In a recent interview with Huang Zheng, the Director of the Pelvic Floor and Urological Gynecology Department at the Women and Children’s Medical Center in Guangzhou, we explored the concerning prevalence of urinary incontinence among women and its potential health risks. Huang indicated that for some women, the expression “laughing so hard you pee” is not merely a humorous saying; it can signify a serious health condition known as stress urinary incontinence, which is a type of pelvic floor dysfunction. He emphasized that early intervention and treatment can greatly enhance a woman’s quality of life.
On the same day, the Guangdong Provincial Medical Association’s Committee on Electrophysiology for Obstetrics and Gynecology held a conference in Guangzhou, addressing issues such as postpartum pelvic fascia pain syndrome and the role of electrophysiological techniques in facilitating rapid recovery after gynecological surgery.
Huang described the female pelvic floor as a supportive structure comprised of muscles and fascia that holds the pelvic organs—such as the uterus, rectum, and bladder—much like a hammock. This structure is vital for maintaining urinary and bowel functions. However, as women age, these muscles and tissues can weaken, resembling a stretched network that has lost its tension. This weakening can result in involuntary urine leakage during increased abdominal pressure, such as when coughing, sneezing, laughing, or exercising.

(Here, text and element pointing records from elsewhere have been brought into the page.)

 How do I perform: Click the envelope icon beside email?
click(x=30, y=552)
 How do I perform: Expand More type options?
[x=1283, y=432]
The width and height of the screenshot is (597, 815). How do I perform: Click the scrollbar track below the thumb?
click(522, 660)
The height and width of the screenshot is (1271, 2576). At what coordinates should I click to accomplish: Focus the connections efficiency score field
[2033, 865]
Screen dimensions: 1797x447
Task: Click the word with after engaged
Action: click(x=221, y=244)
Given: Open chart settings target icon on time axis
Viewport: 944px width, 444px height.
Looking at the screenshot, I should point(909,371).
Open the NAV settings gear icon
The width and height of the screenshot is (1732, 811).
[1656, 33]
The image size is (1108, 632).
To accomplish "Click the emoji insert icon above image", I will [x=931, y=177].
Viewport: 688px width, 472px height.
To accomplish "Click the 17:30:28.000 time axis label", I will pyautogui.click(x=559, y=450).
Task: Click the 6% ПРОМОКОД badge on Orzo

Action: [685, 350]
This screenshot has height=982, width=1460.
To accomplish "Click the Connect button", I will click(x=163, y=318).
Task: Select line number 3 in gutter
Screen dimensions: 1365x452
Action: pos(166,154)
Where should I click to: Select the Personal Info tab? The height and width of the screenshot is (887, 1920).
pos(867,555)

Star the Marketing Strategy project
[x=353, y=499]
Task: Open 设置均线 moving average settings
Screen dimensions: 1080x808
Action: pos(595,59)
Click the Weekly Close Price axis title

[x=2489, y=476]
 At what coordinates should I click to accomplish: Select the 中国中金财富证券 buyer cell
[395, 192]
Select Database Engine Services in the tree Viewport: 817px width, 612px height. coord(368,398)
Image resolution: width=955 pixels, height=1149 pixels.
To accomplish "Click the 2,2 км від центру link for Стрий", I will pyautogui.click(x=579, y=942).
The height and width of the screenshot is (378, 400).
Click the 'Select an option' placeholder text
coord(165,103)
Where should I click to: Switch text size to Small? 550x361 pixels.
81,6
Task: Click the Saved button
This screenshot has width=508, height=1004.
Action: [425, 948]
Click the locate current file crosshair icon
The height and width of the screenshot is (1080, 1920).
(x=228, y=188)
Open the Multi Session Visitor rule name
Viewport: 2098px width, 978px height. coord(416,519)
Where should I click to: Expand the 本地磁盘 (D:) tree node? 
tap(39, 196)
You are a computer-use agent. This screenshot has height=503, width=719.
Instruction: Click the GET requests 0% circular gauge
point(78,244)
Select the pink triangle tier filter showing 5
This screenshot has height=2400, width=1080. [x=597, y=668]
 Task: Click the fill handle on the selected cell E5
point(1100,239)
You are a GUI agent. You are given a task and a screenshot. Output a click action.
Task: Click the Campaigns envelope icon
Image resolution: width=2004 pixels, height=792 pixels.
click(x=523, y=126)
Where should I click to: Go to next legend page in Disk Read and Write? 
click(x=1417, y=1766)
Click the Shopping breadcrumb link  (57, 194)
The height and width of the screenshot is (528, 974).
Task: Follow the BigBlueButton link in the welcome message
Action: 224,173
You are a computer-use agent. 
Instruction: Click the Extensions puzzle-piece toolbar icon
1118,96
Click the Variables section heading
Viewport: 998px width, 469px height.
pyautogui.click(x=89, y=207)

He noted that “laughing and leaking” is especially common among women during and after pregnancy, as well as post-menopause. In more severe instances, this leakage might occur even while rolling over or lying flat. The condition is often due to insufficient strength in the pelvic floor and urethral muscles, and in some cases, may arise from congenital defects in the external urethral sphincter.
Shikeun, the Director of the Obstetrics and Gynecology Department at the Women and Children’s Medical Center and a recognized expert in gynecological clinical specialties, stressed the importance of early diagnosis and intervention. He suggested that strategies such as manual therapy, electrophysiological treatment, and Kegel exercises can significantly reduce the risk of pelvic organ prolapse. He further pointed out that particular attention should be given to post-surgical patients, the elderly, and those with chronic conditions to improve their quality of life.
“Preventive measures should begin early, encompassing postpartum care, surgical options, and screening for older women,” Shikeun commented. With increasing life expectancy, more women are confronting pelvic floor issues. He identified the three to six months postpartum as a “golden window” for pelvic muscle recovery, although he noted that starting treatment at any age can still be effective.
For individuals experiencing mild leakage, Huang recommends pelvic floor exercises such as Kegel and bladder training, suggesting at least 60 repetitions daily for four to six months. He also advised that activities like planks and Pilates can help strengthen the pelvic muscles. For those who do not see improvement through exercise, he encourages seeking treatment at a pelvic rehabilitation center to enhance pelvic function and restore nerve capabilities. Huang motivates patients to start with self-exercises and to seek medical advice if they do not achieve satisfactory progress, ensuring that any underlying conditions causing incontinence are identified and properly addressed based on the severity of their situation.